Annubis whined uneasily.

“We can dress Milton up as the devil himself, and he still won’t be able to find his way. He needs a guide.”

Moondog smirked until his snowy white beard tilted upward like a mischievous ski slope.

“He needs a guide dog.”

Annubis cocked his head to the side.

“Guide dog? But I can’t just walk in and—”

“Sure you can,” Moondog interrupted as he pulled out a pair of dark sunglasses from the toolbox in his shopping cart. He took off Milton’s glasses and replaced them with the heavy black spectacles.

“I can’t see anything,” Milton commented.

“Join the club,” Moondog replied.

“So how does pretending I’m blind help me get to h-e-double-hockey-sticks?” Milton asked.

“It would help to explain the hat,” Jack offered.

“And it would also help to explain a guide dog,” Moondog continued, gesturing toward Annubis. “It would mean, of course, an entrance unbecoming a pseudo-god—on all fours—but a mission of dignity isn’t always dignified. Smile.”

Moondog snapped Milton’s picture. The yet-to-be-developed picture came spitting out of the camera. After waving the photo in the fetid air, Moondog gave it a few artful slices with his scissors, pasted it to a document, stamped it with a rubber stamp, and handed it to Milton.
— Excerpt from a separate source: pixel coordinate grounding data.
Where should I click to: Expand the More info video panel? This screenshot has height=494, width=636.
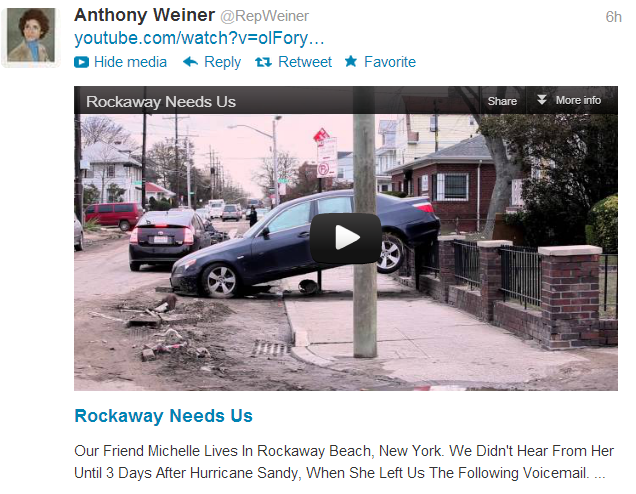point(578,100)
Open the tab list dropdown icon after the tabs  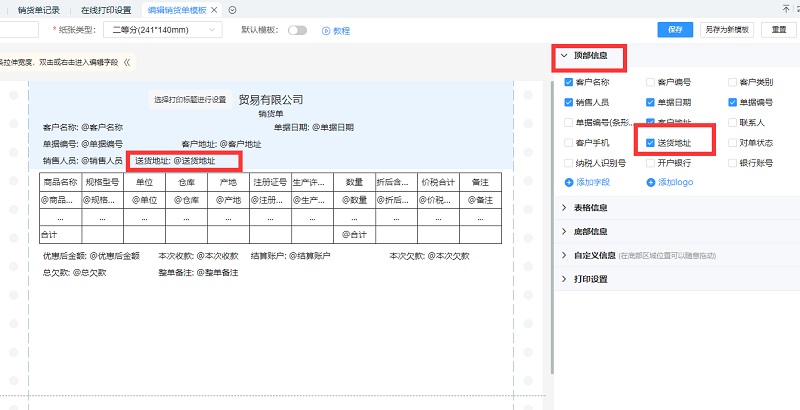[233, 9]
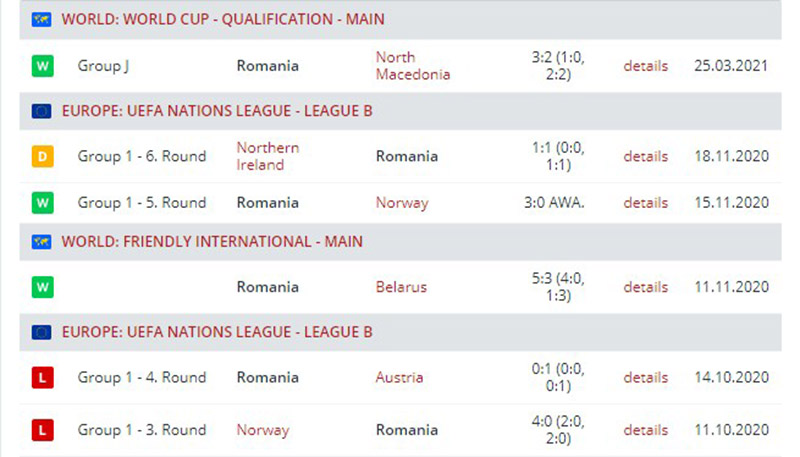This screenshot has height=457, width=800.
Task: Click the red L badge for Norway away match
Action: (x=42, y=430)
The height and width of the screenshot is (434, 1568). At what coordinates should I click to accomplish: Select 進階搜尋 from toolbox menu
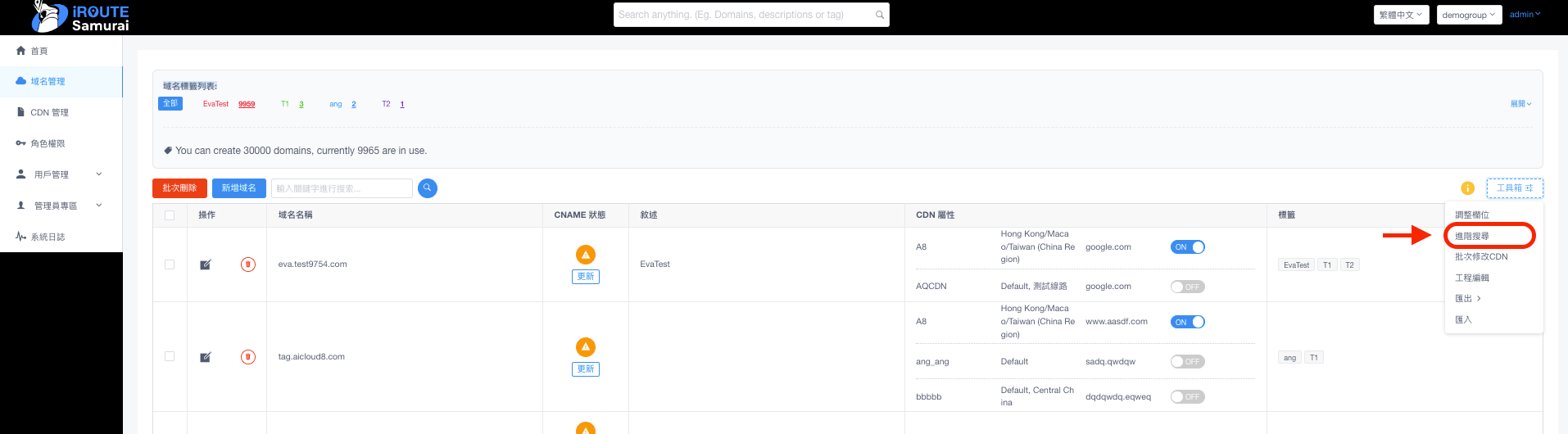(1472, 236)
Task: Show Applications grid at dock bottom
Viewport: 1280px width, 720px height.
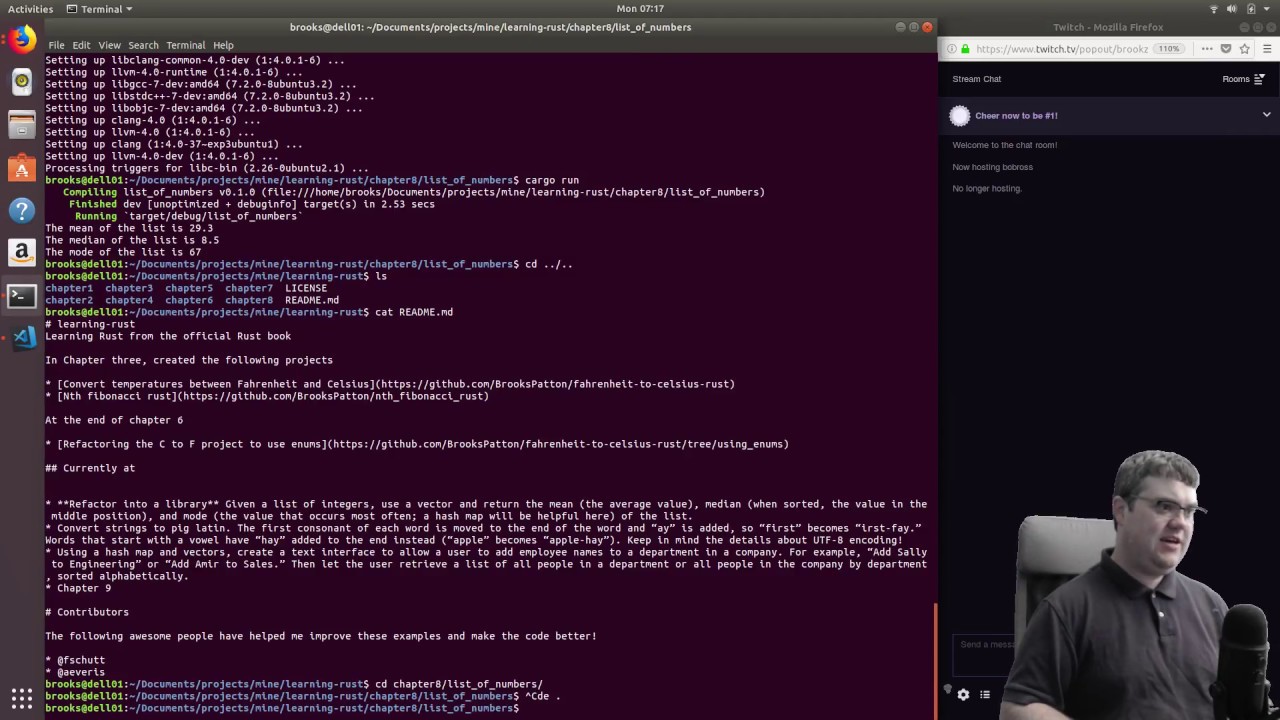Action: tap(22, 698)
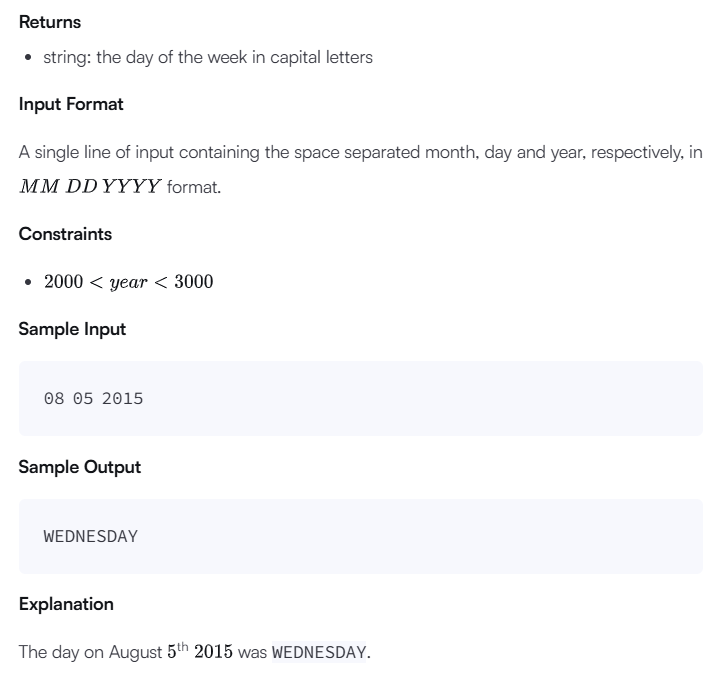Screen dimensions: 723x674
Task: Click the word 'format.' after YYYY
Action: click(x=194, y=187)
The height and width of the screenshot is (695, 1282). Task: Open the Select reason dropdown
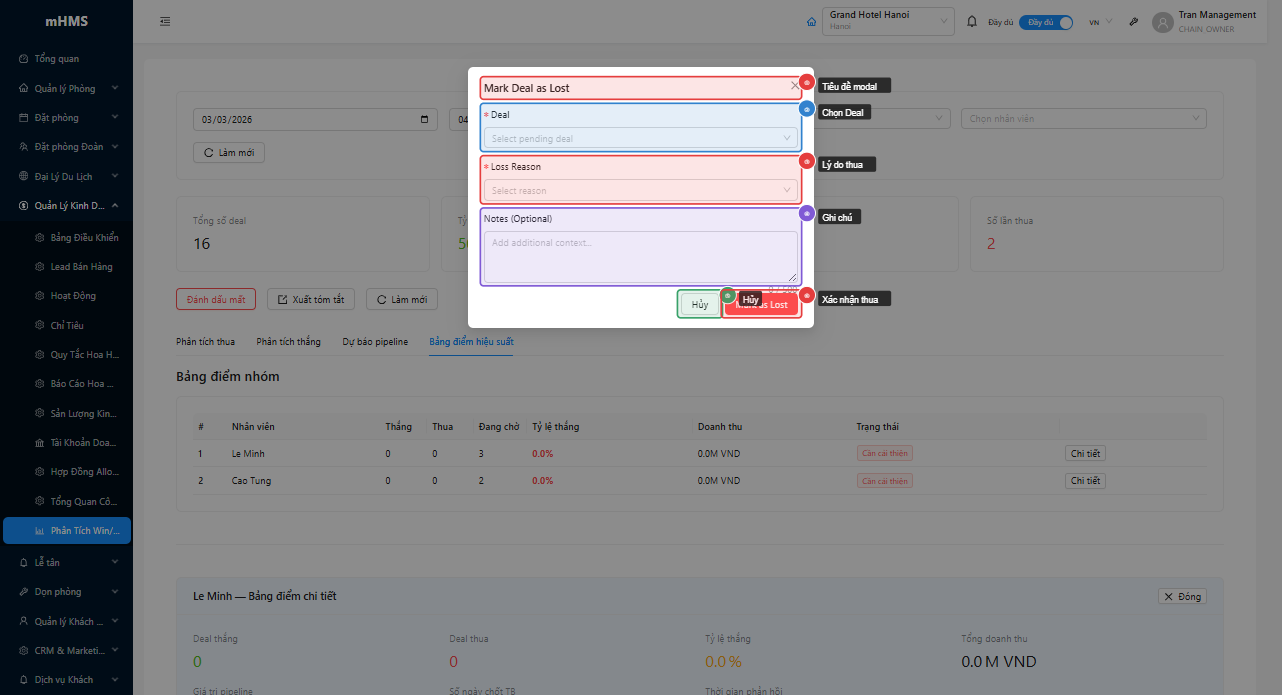click(640, 189)
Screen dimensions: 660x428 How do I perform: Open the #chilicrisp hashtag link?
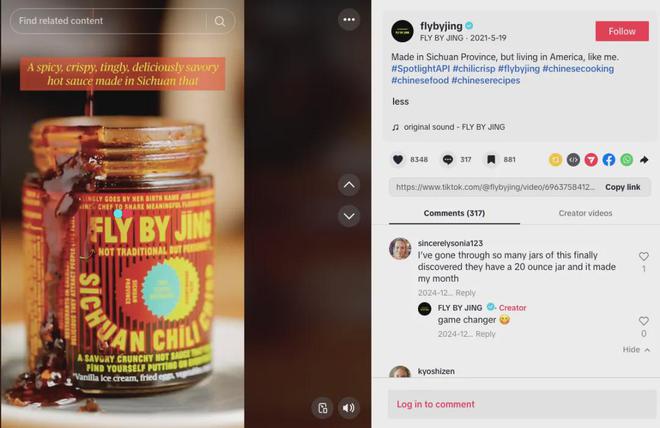pyautogui.click(x=474, y=69)
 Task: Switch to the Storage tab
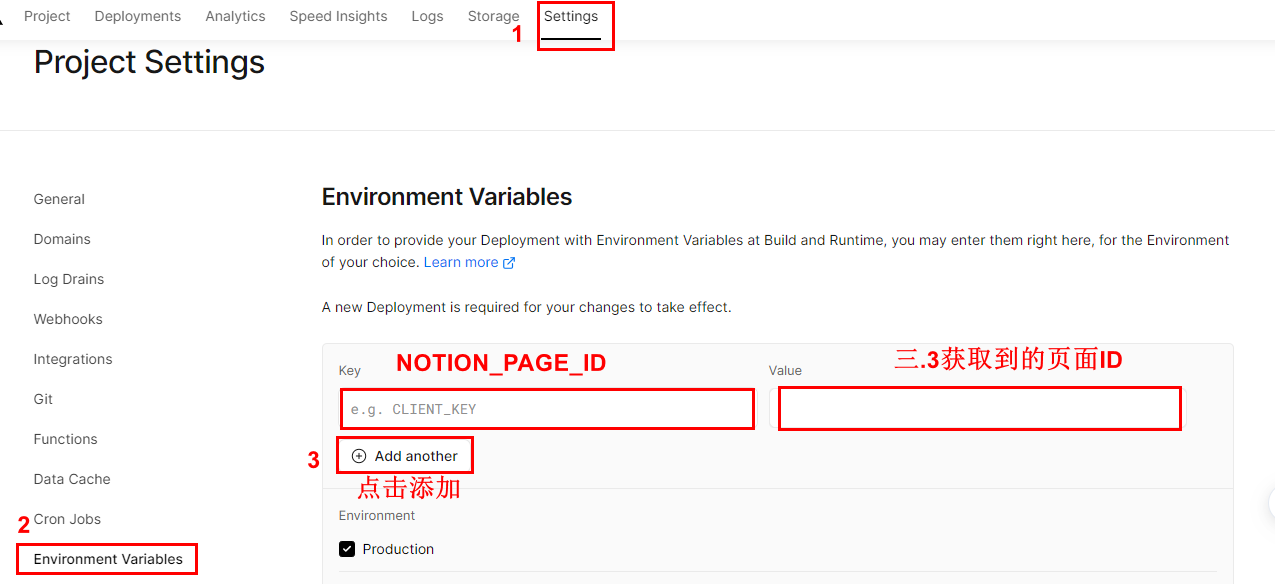coord(493,16)
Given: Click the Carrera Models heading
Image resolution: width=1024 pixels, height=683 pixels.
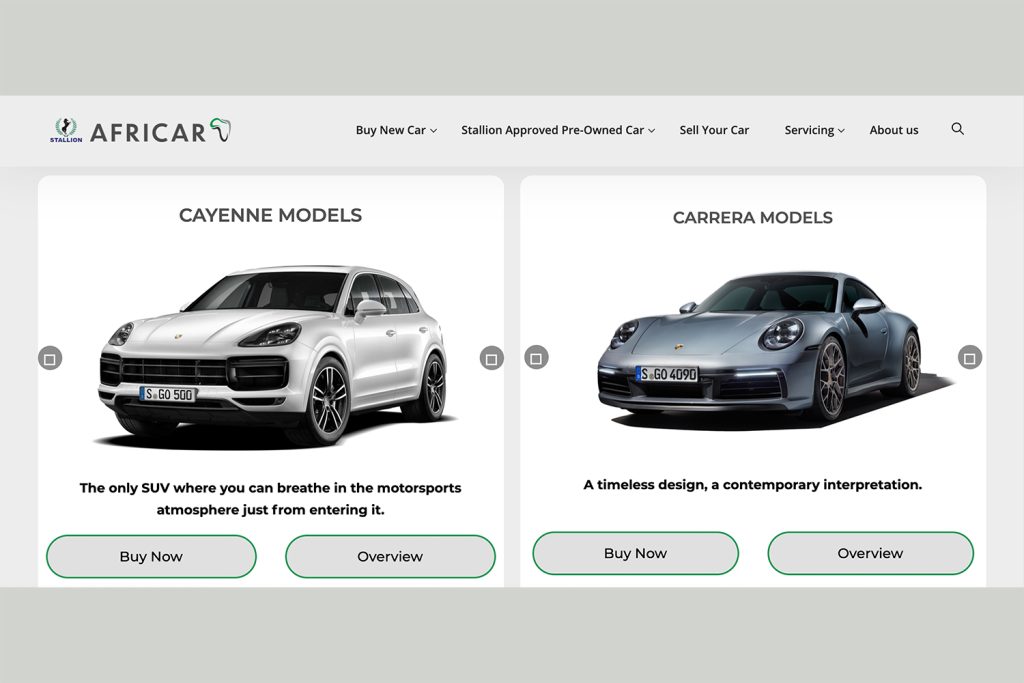Looking at the screenshot, I should pyautogui.click(x=752, y=218).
“Martin Foulest?” Milton said, squinting over the frames of his dark sunglasses.

“Cool, huh?” Moondog replied. “It’s an anagram of your name … Milton Fauster …”

“He, like, knows what his name is,” Jack chided.

“Exactly,” Moondog countered. “It sounds enough like your name so that you’ll answer to it. This is a major sticking point in acts of espionage. Not responding to your cover.”

Moondog pulled a red kerchief from his cart and tied it around Annubis’s slender neck.

“Your name is Dakota,” Moondog said as he cinched the knot. “That’s a good name for a dog.”

Annubis sniffed the air.

“We’re closer than I thought,” he said as he hunkered down on all fours beside Milton.

Milton slid the sunglasses down the bridge of his unremarkable nose.

“Down there,” Milton said. “It looks like the floor is moving.”

“Moving sidewalk,” Moondog said matter-of-factly. “What else would you expect just before entering an Errport?”